** EXERCISE INSTRUCTIONS **
Make an exact copy of every entry below, with the pictures left out.

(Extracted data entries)
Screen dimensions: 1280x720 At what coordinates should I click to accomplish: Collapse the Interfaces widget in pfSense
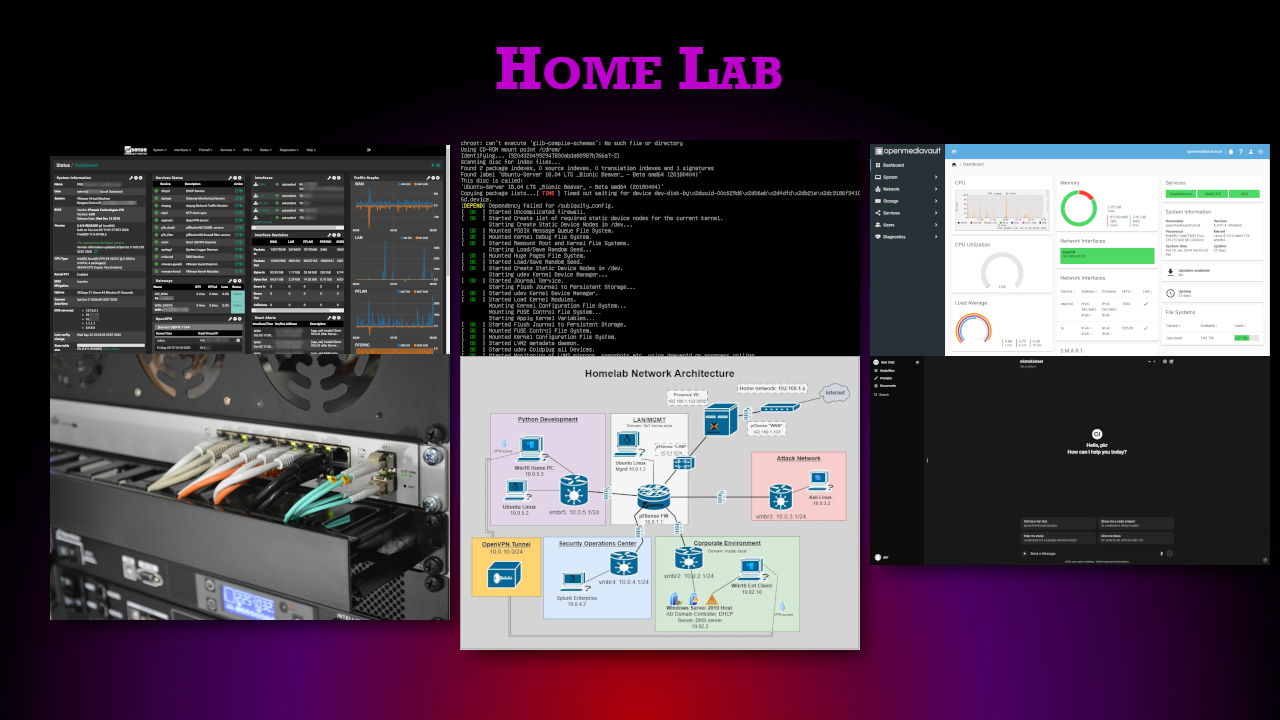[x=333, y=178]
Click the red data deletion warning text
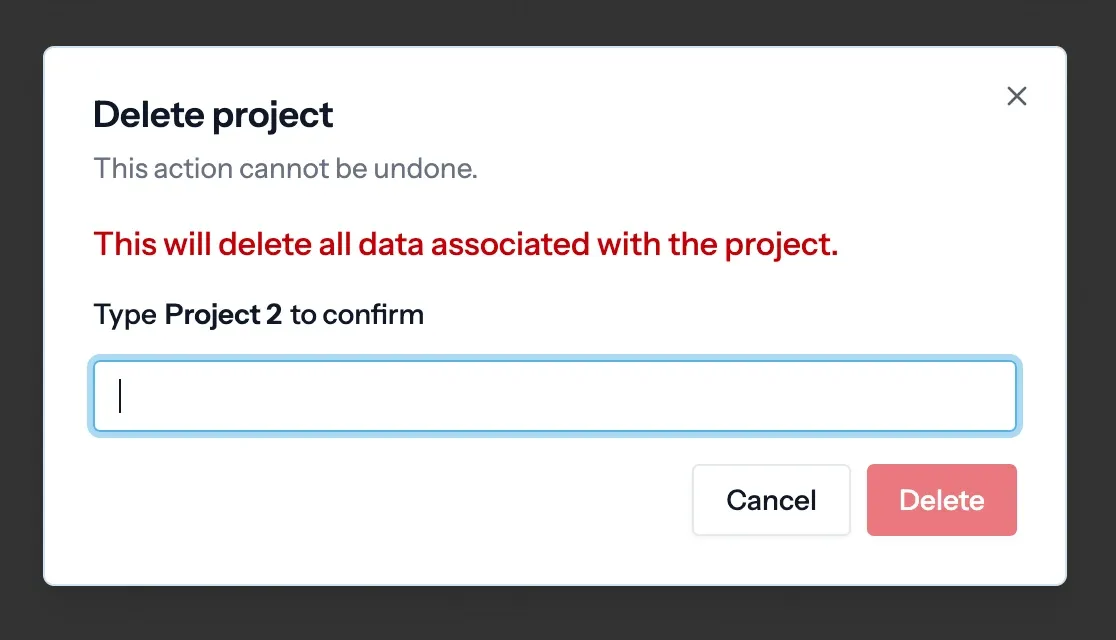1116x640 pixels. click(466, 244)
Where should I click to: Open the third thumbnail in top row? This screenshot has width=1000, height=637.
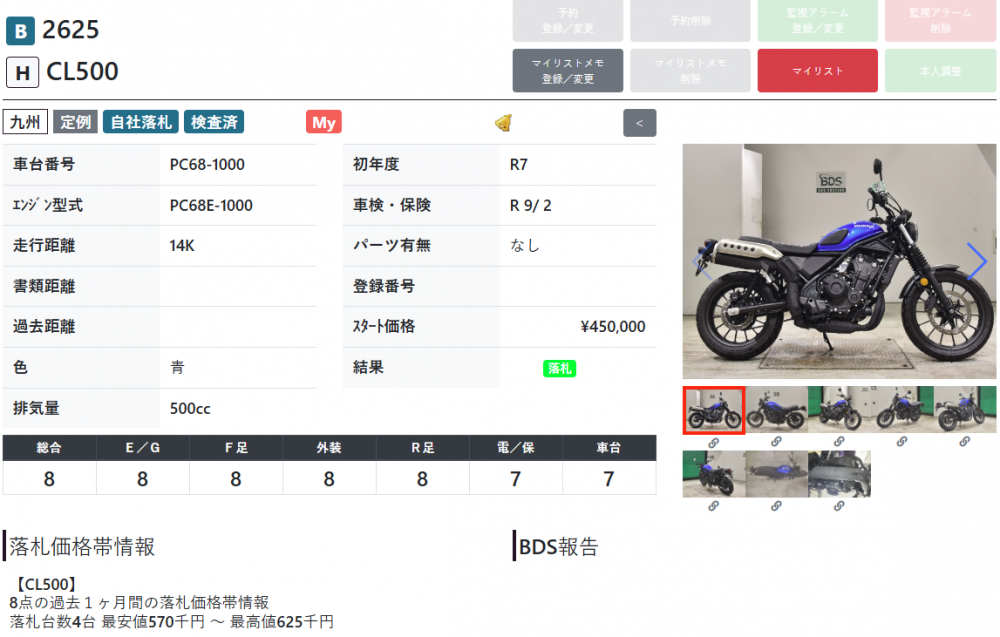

** SOLUTION TO THIS TASK **
Screen dimensions: 1280x720 At what coordinates should I click to accomplish: Collapse the Interfaces widget in pfSense
[x=333, y=178]
Click the red data deletion warning text
1116x640 pixels. click(466, 244)
Where should I click to: Open the third thumbnail in top row? This screenshot has width=1000, height=637.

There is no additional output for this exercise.